The Life She Was Given, by Ellen Marie Wiseman

32926258Place:  New York, early 1930’s and mid-1950’s, as well as on board a travelling circus

People:  Lilly Blackwood, nine years old. Julia Blackwood, 19 years old.

Plot:  Lilly Blackwood has never been out of her room in the attic of the Blackwood Horse Farm. She dreams of knowing what the air feels like outside on a rainy day, of seeing the horses in a way that doesn’t involve a telescope, of seeing her reflection in a mirror so she can finally understand why her mother says she must stay locked away for her own safety – and why anyone who sees her would be fearful of a child. But when the day comes when Lilly’s Momma retrieves her from the attic room and leads her out into the night, Lilly wants nothing more than to go back. Momma takes Lilly to the nearby circus and sells the child to a sideshow.
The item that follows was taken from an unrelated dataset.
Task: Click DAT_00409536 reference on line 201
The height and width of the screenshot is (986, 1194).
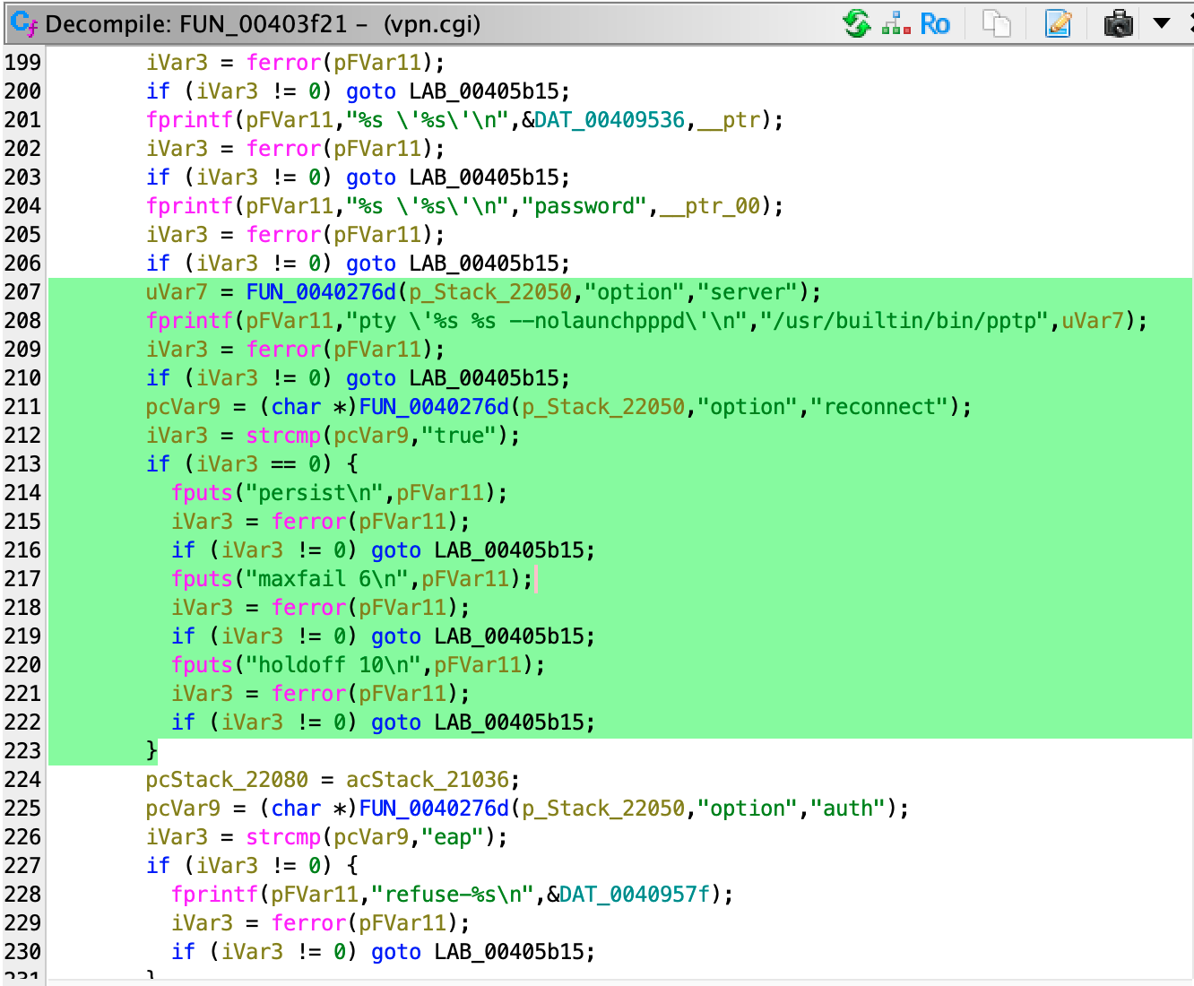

In 1956, on Long Island, Julia Blackwood has escaped the cruel and loveless home she grew up in, only to find herself forced to wash in a grocery store bathroom and work in a local greasy spoon. When a private investigator tracks down the 19-year-old runaway, he brings news that Julia’s mother has died and the family horse farm and manor now belong to her – but only if she returns home to Blackwood Manor. Julia has few good memories of her childhood and has been carrying the guilt of killing her father – or, as least that’s what her mother has always claimed; that Julia’s father was killed because of his daughter. Her return to the manor is filled with trepidation, but also a desire to know why her mother was so heartless and unloving.
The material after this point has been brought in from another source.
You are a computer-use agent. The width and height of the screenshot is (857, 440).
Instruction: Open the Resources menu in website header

The novel is told in turn by Lilly and Julia. As each chapter begins and ends, readers uncover the dark secrets of the Blackwood family.
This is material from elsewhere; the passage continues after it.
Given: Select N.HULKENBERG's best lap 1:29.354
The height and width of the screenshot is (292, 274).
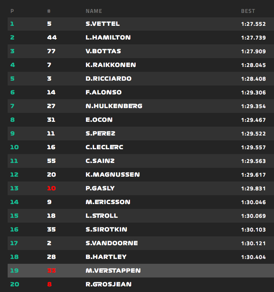Looking at the screenshot, I should pyautogui.click(x=253, y=106).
Pacing:  Measured and steady

Predictability:  Low

Perspective:  The Life She Was Given left me with a lot of mixed feelings. The storytelling is outstanding. Ellen Marie Wiseman crafts an artful tale in a style that urges the reader to continue chapter after chapter. The nature of the story, however, is dark and heavy. There are themes of child neglect, abuse, and animal cruelty that are difficult to digest. I’m an advocate for elephants and some of the scenes in the novel were heartbreaking and very hard to get through. That said, there is also an inspiring thread of resilience in the story. It’s amazing to see the kindness within both Lilly and Julia, especially given their families and the environments in which they grew. The one thing that I am sure of, is that this is a story that will stay with me.